The Times, Britain’s ad hoc newspaper of record, published an article on Thursday morning headlined ‘Migrants to be held in Albania’ which quoted government sources as saying that the odds of a deal with Muslim-majority Albania to hold boat migrants for “offshore processing” of their asylum claims were “looking good”.

The article suggested that ballpark costs of £100,000 per migrant had already been calculated, and Deputy Prime Minister Dominic Raab even appeared on LBC radio to declare that he would “make no apology” for “trying to look” at offshore processing with “international partners” — as if some sort of robust action really was imminent.

However, as with many of the government’s tough public statements about pushing boats back and deporting illegal aliens with no right to asylum to end the Channel migrant crisis, it appears no such action will be taken, with the Albanian prime minister having gone out of his way to make it clear that offshore processing in his country “will never happen”.

In comments on Albanian television, Prime Minister Edi Rama was unequivocal that “Albania will never be a country where very rich countries will set up camps for their refugees. Never,” while his foreign minister said that any hints in the media that such a scheme was on the cusp of being agreed were just “old fake news”.

Presciently, Migration Watch UK director Dr Ben Greening had told Breitbart London before the Albanian position became clear that the British public would be “understandably sceptical about this news.”

“We have all been treated to eye-catching soundbites from anonymous sources before, only to be let down when push comes to shove time and again,” he noted.

The public rebuff will come as an embarrassment to the Tories and, in particular, Home Secretary Priti Patel, with the Channel crisis first having been declared a “major incident” all the way back in 2018 and claims that action to end it is right around the corner proving bogus time and time again, with the daily influx hitting new record highs on a regular basis.

Perhaps anticipating the positive news coverage about boat migrants being sent to Albania would not survive for long, Deputy Prime Minister Raab had given himself some wiggle room when he commented on the supposed plan, telling LBC that he was “not commenting on… individual countries,” that “a lot of these discussions are at a preliminary stage,” and that the government was talking to “much more than just one partner”.

The Times‘s article did note that “Denmark is in talks with Rwanda to host a processing centre, and the British government has considered sharing it” — but similar stories about an African offshore processing centre were peddled in the British press as far back as June and still appear to be nothing but wishful thinking.
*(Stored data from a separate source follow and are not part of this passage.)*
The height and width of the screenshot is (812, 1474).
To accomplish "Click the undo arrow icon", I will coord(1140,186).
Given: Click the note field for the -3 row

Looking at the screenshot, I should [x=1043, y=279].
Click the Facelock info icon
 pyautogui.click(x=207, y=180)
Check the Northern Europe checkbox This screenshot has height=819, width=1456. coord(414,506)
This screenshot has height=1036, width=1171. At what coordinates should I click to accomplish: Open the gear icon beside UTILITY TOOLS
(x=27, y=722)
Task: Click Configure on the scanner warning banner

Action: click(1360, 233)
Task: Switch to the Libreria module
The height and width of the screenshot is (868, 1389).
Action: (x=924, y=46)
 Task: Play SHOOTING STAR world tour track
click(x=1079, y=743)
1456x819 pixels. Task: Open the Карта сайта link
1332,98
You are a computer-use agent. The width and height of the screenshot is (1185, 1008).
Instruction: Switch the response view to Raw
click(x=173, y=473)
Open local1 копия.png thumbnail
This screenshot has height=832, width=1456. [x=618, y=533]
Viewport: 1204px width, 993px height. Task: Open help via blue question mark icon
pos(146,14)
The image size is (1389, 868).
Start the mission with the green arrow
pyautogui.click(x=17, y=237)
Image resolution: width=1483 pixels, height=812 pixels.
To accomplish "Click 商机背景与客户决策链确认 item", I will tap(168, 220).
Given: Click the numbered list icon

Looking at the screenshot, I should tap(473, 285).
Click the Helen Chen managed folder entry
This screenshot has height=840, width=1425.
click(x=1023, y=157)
Indeed, Brexit leader Nigel Farage, who was at the forefront of the Channel crisis’ early coverage, confidently predicted at the time that an African offshore processing centre would “never happen” and gifted Priti Patel the sobriquet “Priti Useless”.

Australia pioneered the model for preventing boat migrant landings as far back as 2013, going for years without a single successful arrival after introducing its “zero tolerance” Operation Sovereign Borders policy.

Despite the decisive impact of simply turning boats back or sending migrants overseas for processing, the British government has shied away from such action, with activists claiming it is forbidden by international law regardless of Australia having set the example already.